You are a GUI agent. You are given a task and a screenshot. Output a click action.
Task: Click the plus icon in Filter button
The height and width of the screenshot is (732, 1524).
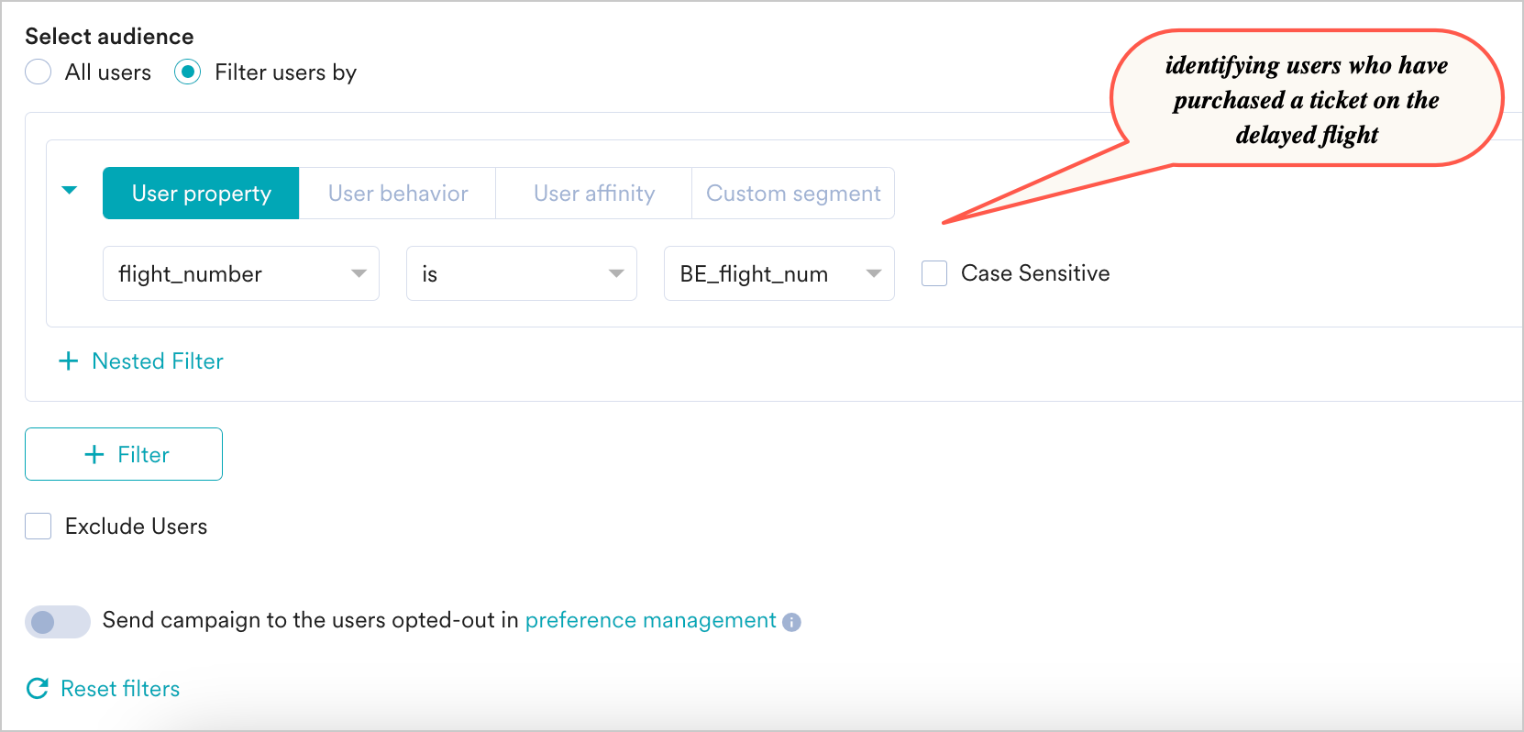click(94, 455)
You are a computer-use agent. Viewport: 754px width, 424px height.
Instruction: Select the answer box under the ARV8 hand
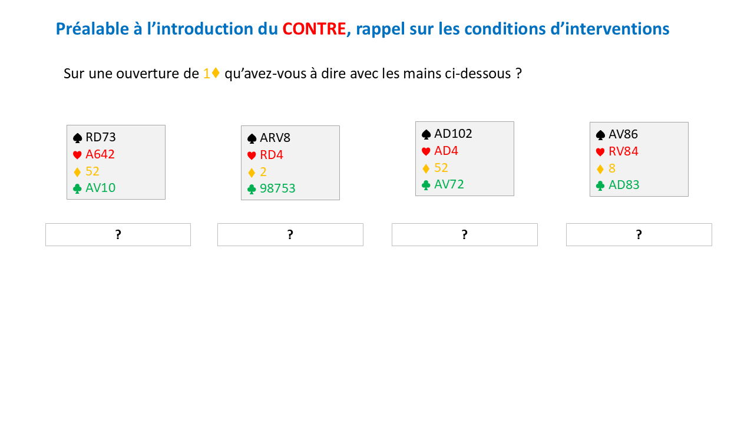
☆ ☆ ☆ ☆ ☆
*WORK REQUIRED*: Counting both ends, reproduce word for word the lines from the line with "Task: Click the plus icon in Filter button" to the final line of the listing above, skipping every picture.

*FINISHED TASK*:
Task: Click the plus icon in Filter button
The height and width of the screenshot is (732, 1524).
click(94, 455)
You are a computer-use agent. Viewport: 754px width, 424px height.
Instruction: Select the answer box under the ARV8 hand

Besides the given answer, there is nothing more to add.